Все трое уселись поудобнее; каждый жевал травинку. Пек оперся на одну из своих сильных рук и продолжал:
– Дайте-ка вспомнить. В первый раз я встретил Виланда в один ноябрьский день, когда бушевала буря с градом и дождем; я увидел его подле низины Певнсей.
– Певнсей? Значит, вон там, за горой? – Ден указал на юг.

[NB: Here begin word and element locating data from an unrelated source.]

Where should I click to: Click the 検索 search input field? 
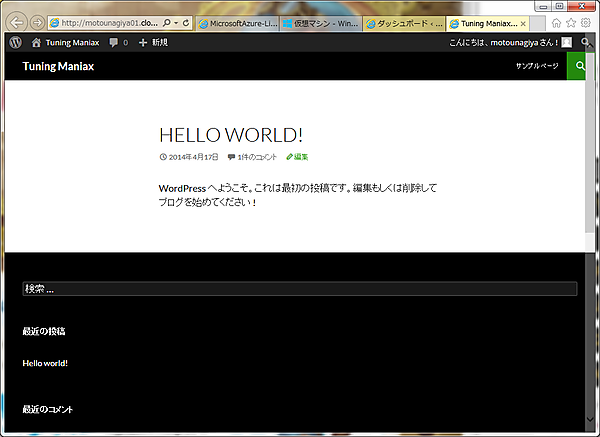point(299,289)
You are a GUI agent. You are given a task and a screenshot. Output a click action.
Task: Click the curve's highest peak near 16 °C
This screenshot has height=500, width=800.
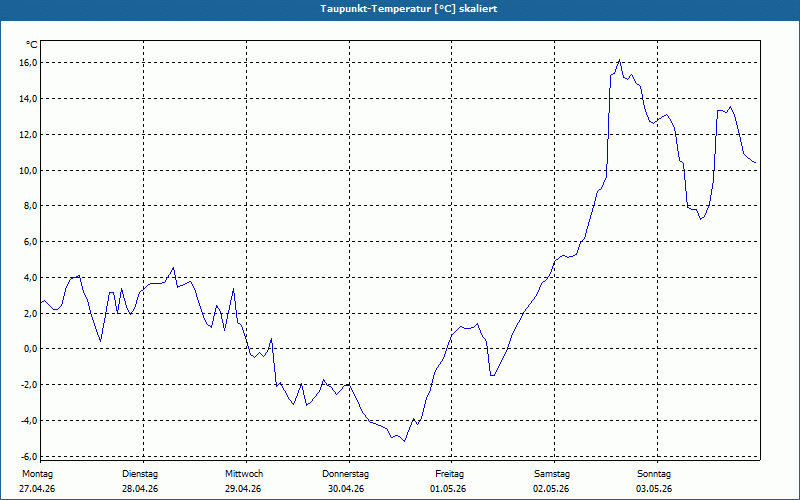point(619,60)
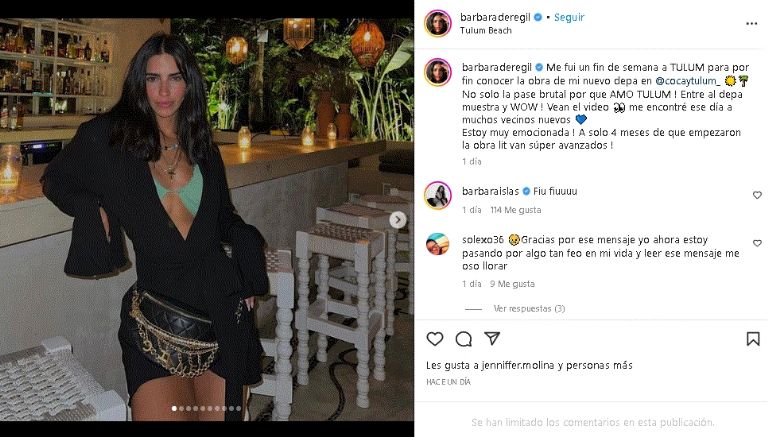Screen dimensions: 768x437
Task: Save post with the bookmark icon
Action: tap(753, 339)
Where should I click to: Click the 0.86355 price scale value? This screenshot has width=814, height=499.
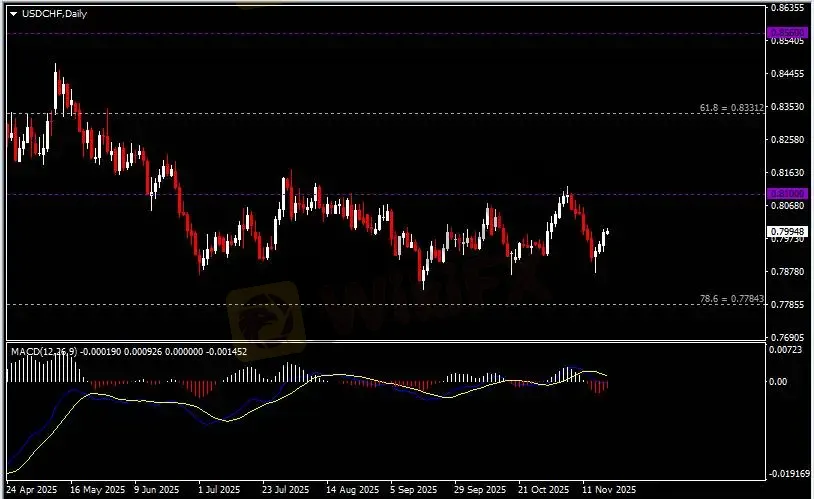click(787, 7)
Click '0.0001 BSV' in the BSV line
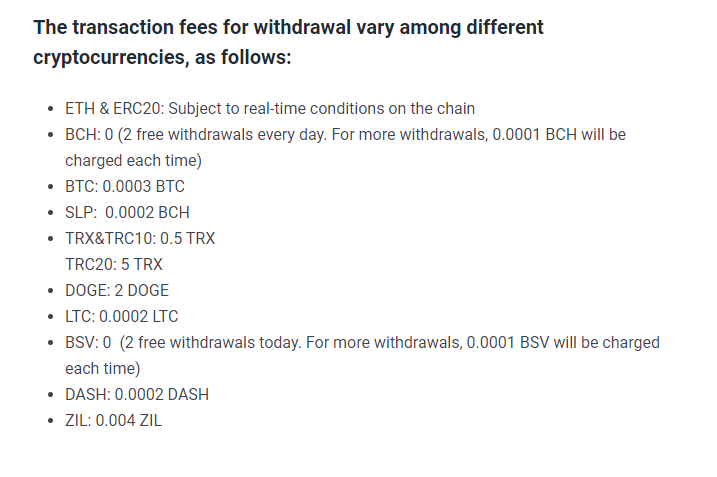This screenshot has width=717, height=477. click(x=508, y=343)
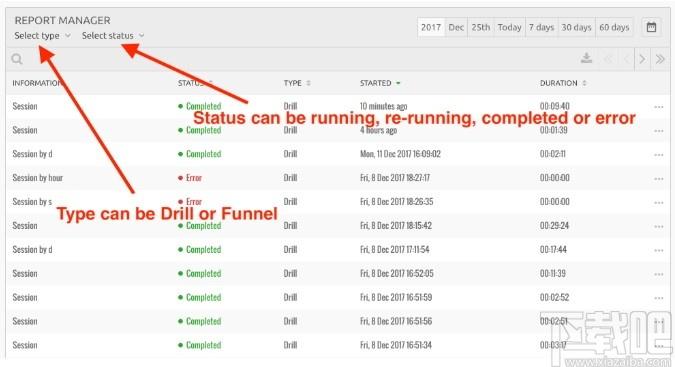675x367 pixels.
Task: Open the calendar date picker icon
Action: 651,27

– Да, но в то время здесь было болото; оно тянулось до Хорсбриджа. Я стоял на Маячном холме (тогда его называли Брененбургом), вдруг заметил бледное пламя, какое бывает, когда горит сухой вереск, и пошел взглянуть, в чем дело. Пираты подожгли деревню в долине. Изображение Виланда, большая черная деревянная фигура с янтарным ожерельем на шее, украшала нос тридцатидвухвесельной галеры, которую разбойники только что вытянули на отмель. Жестокий стоял холод. Ледяные сосульки свешивались с палубы судна; весла блестели от намерзшего льда; лед был и на губах Виланда. Завидев меня, он начал длинную песню на своем языке, и в ней рассказал, как он станет управлять Англией, как запах дыма от его алтарей будет наполнять весь воздух, начиная от графства Линкольна до острова Уайта. Я не встревожился. Я видел столько божеств, наводнявших старую Англию, что его песня не могла меня обеспокоить. Я предоставил Виланду попеть вволю, пока разбойники палили деревню; потом сказал ему (право, не знаю, почему эти слова пришли мне в голову), итак, я сказал:
– Кузнец богов, придет время, когда ты будешь работать ради денег, поставив свою наковальню на краю дороги.

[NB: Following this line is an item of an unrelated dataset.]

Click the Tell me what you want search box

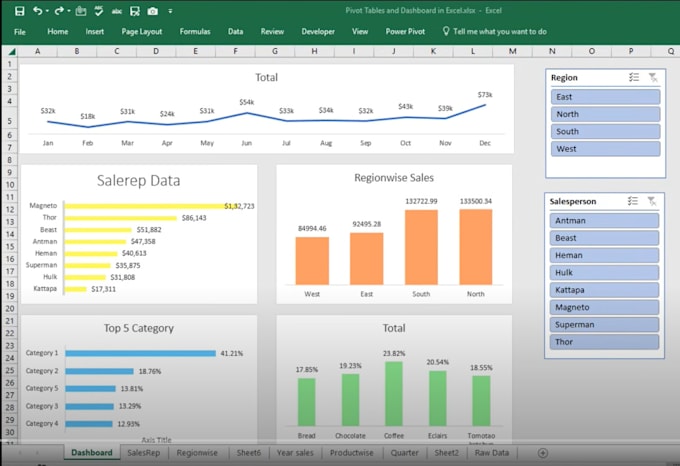[499, 32]
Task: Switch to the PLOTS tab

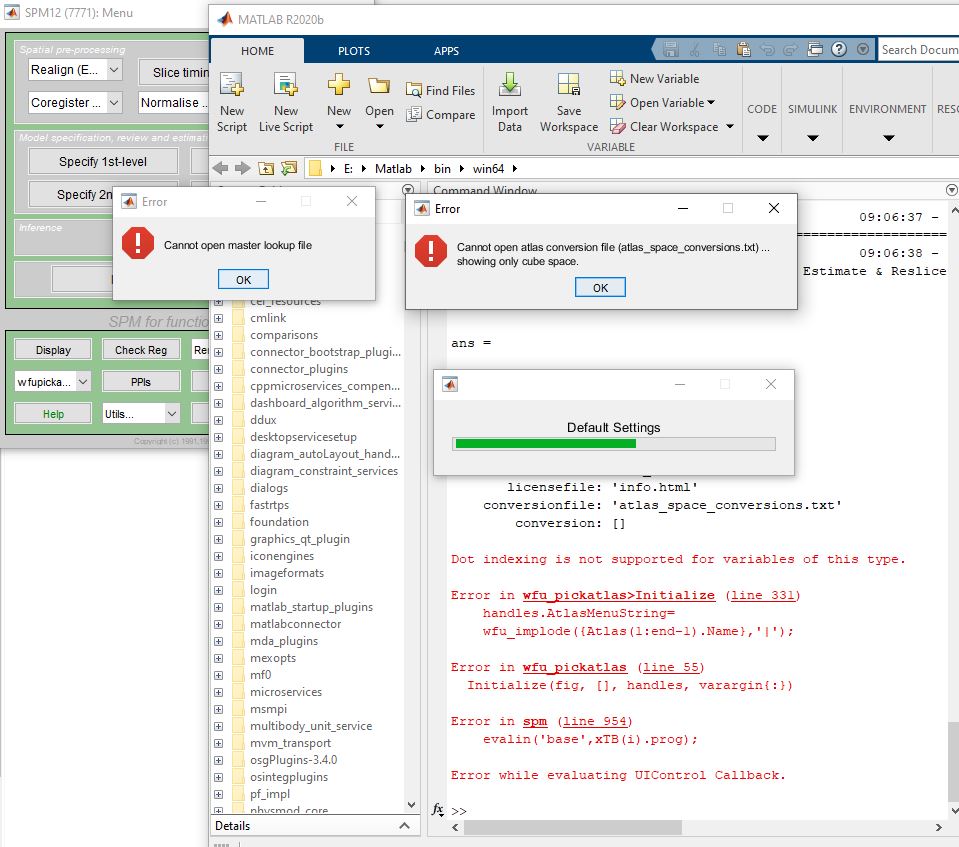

– А что ответил Виланд? – спросила Уна. – Рассердился он?
– Он осыпал меня бранью, завращал глазами; я ушел будить людей. Но пираты все же покорили страну, и много столетий Виланд считался могучим божеством. Его храмы были повсюду, до самого острова Уайта, и ему приносились прямо невероятные жертвы. Скажу по справедливости, что он предпочитал лошадей людям. Как бы там ни было, я отлично знал, что со временем он потеряет свое место, как и все другие старые божества. Я ждал долго, около тысячи лет; наконец, вошел в один из его храмов подле Эндовера, чтобы посмотреть, как он поживает. В храме стоял алтарь, было изображение Виланда, были жрецы, молящиеся; все казались счастливыми, кроме самого Виланда и его жрецов. В древние времена поклонники божеств чувствовали себя несчастными, пока жрецы не намечали очередную жертву; то же испытывали бы и вы. Теперь было иное. Вот вижу я, вышел жрец, подвел какого-то человека к алтарю и сделал вид, будто он рассекает ему голову маленьким золотым топором; человек упал и притворился мертвым. Все остальные закричали: «Жертва Виланду, жертва Виланду».

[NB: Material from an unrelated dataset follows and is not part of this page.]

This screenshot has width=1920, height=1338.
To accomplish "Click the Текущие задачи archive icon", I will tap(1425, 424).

– А по-настоящему человек не умер? – спросила Уна.
– Совсем не умер. Это была такая же игра, как ваши кукольные приемы за чашкой чаю. Потом в храм привели великолепную белую лошадь; жрец отстриг прядь волос из ее гривы и хвоста и сжег эту шерсть над алтарем с криком: «Жертвоприношение!» Считалось, будто это все равно, что убили человека и лошадь. Сквозь дым я рассмотрел лицо бедного Виланда и не мог удержаться от смеха. Он казался таким огорченным, таким голодным; ведь ему пришлось довольствоваться противным запахом сожженной шерсти. Чисто кукольный чай! Я решил ничего не говорить в ту минуту (это было бы нехорошо). Когда же через несколько сот лет я опять пришел в Эндовер, Виланд и его храм исчезли; на их месте я увидел христианского епископа в церкви. Никто из жителей гор ничего не мог сказать мне о нем, и я предположил, что он покинул Англию.